- **Text block**:
┄┄┄┄┄┄┄┄┄┄┄┄┄┄┄┄┄┄┄┄

Marketing and Other Lies
Yes, you can do it. But it won’t be easy.
Make no mistake. You CAN become free from cigarettes. But will it be easy? Nope.
Health, love, sex, and money. These topics are filled with books, products, and programs that promise to give you a secret that will change everything for you. They are billion-dollar industries for a reason. We all want and need these things, and our brains make us susceptible to wanting them with little or no effort.
Remember this good old parental advice: “If it sounds too good to be true, it probably is.”
You won’t get the results without following the process required to achieve them. Sorry!
Three Truths and A Lie
You can get free from cigarettes and smoking.
It takes commitment and sustained effort.
You must become a different person than you are today, i.e., change your identity to someone who doesn’t smoke.
It will be easy.
I’ll let you guess which is the lie.
About ten years ago, I was desperate to quit. In one of my many internet searches for a quick fix, I stumbled across Alan Carr’s book, The Easy Way to Stop Smoking. I remember reading the reviews and testimonials and crying because I knew it wouldn’t work for me. A better title for that book might have been, The Simple Way to Stop Smoking. Simple is almost always better, but it’s rarely easy.

┄┄┄┄┄┄┄┄┄┄┄┄┄┄┄┄┄┄┄┄

- **Supplied records**:
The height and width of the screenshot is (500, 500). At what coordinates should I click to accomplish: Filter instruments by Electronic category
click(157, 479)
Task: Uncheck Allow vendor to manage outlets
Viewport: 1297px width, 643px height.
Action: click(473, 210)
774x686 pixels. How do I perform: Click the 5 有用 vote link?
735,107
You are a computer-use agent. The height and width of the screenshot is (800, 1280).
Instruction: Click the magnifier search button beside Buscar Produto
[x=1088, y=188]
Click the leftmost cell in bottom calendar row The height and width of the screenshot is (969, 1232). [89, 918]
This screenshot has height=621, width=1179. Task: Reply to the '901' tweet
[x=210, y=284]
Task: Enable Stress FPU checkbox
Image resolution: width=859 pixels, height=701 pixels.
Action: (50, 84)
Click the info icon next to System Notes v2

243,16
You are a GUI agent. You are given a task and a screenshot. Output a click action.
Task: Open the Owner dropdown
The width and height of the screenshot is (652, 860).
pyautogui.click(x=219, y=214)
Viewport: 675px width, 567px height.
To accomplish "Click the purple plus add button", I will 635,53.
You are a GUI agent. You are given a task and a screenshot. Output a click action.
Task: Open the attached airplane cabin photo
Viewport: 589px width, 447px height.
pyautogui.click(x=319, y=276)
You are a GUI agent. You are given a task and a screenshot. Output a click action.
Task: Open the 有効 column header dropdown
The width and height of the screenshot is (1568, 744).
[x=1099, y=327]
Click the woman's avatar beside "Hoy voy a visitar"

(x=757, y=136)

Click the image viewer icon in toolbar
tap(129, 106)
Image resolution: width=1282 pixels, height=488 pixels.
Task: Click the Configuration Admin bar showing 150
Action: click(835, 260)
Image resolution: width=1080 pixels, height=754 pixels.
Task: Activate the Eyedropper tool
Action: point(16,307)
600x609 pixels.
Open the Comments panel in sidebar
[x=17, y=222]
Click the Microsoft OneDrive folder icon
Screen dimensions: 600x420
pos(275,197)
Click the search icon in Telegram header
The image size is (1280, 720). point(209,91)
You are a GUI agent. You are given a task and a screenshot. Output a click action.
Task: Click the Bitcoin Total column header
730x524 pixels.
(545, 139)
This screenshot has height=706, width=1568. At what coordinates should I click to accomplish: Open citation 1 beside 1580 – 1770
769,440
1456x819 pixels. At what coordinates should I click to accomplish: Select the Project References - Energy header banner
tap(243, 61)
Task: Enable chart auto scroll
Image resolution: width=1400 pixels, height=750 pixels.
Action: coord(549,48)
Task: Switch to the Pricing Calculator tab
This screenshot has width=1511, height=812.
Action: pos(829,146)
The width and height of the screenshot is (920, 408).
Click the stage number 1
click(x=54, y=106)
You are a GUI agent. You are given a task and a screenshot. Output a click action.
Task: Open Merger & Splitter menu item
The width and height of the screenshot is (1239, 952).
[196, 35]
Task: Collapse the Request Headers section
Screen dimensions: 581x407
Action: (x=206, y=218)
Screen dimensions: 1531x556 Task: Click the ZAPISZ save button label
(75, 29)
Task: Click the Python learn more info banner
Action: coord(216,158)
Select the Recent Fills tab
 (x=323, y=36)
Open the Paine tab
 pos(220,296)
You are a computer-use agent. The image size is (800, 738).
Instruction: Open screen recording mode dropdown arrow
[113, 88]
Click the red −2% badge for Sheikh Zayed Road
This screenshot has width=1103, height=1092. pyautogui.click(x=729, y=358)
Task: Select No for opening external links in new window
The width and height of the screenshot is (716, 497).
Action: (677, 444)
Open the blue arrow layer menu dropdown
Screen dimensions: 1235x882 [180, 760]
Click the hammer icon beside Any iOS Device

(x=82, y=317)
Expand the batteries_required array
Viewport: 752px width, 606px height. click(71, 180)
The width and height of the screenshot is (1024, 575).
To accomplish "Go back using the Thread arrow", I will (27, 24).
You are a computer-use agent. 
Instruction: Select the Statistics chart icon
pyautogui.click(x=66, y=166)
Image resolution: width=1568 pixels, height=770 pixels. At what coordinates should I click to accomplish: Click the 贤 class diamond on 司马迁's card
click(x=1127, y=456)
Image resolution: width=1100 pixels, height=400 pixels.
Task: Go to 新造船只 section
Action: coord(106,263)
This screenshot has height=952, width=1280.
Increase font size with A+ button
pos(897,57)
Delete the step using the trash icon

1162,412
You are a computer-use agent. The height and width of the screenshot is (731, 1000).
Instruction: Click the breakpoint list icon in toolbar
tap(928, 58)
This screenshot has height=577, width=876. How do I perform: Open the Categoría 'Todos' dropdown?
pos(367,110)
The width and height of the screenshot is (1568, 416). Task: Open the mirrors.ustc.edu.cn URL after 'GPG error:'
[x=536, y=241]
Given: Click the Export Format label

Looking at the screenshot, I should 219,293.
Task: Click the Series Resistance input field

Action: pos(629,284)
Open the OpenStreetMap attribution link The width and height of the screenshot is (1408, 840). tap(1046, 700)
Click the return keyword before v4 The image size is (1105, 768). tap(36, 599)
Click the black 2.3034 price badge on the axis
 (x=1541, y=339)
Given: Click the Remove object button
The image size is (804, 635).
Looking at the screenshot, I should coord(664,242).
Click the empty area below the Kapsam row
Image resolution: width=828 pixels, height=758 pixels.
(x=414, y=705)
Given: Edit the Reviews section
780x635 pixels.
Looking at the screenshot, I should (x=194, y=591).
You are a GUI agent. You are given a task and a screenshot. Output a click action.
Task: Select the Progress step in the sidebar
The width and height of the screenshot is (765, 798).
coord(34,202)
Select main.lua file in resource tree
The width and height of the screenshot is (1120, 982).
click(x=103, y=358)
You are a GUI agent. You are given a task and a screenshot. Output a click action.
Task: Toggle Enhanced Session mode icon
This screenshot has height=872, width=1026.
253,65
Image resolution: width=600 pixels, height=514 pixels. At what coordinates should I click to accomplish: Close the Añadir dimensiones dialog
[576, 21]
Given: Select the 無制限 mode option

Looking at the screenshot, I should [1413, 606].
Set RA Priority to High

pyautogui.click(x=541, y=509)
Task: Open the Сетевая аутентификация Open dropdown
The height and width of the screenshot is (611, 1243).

┄┄┄┄┄┄┄┄┄┄┄┄┄┄┄┄┄┄┄┄

- **Instructions**:
1 – Answer these questions using the text on quitting smoking, one answer per line:
(a) Which four topics does the text say are filled with books, products, and programs that promise a secret?
(b) What book did the writer come across about ten years ago during an internet search?
(c) What title does the writer suggest would have suited that book better?
2 – Write the next few paragraphs of the text on quitting smoking, picking up after its final sentence.

- **Your written answers**:
1 –
(a) Health, love, sex, and money.
(b) Alan Carr's book, The Easy Way to Stop Smoking.
(c) The Simple Way to Stop Smoking.

2 –
In hindsight, I can see that my belief that I could not quit was the real problem, not the book title. However, when someone tells you that their product will help you easily achieve something your experience tells you is difficult, you are wise to be skeptical.
This post is not a negative review of The Easy Way to Stop Smoking. A great many people have succeeded using this method, and you have nothing to lose from checking it out at your local library or investaging the online program. Carr was a former 100-cigarette-a-day chain smoker who quit after 33 years and became a millionaire from his smoking cessation books, seminars, and clinics. He died of inoperable lung cancer in 2006 after publicly stating it was a price worth paying because he had been able to “cure at least 10 million smokers.”
In summary, the “easy way” helps you remove the veil of denial from your positive associations with smoking and see them for what they are: an addiction to nicotine that is “1% physical and 99% mental,” according to Carr. When you realize the unpleasant effects of nicotine withdrawal are actually caused by smoking and renewed each time you light up or vape, you will no longer want to keep smoking. Then you can experience the truth of how short-lived the actual physical addiction to nicotine is—only a few days. Also according to Carr, all the unpleasant feelings you might experience after the time that nicotine has completely left your system result only from your thoughts about how badly you want to smoke, but can’t. He advised that you change those thoughts of deprivation and negativity to positive ones. For example, instead of saying you want a cigarette and can’t have one, say, “Isn’t it great I’m free!”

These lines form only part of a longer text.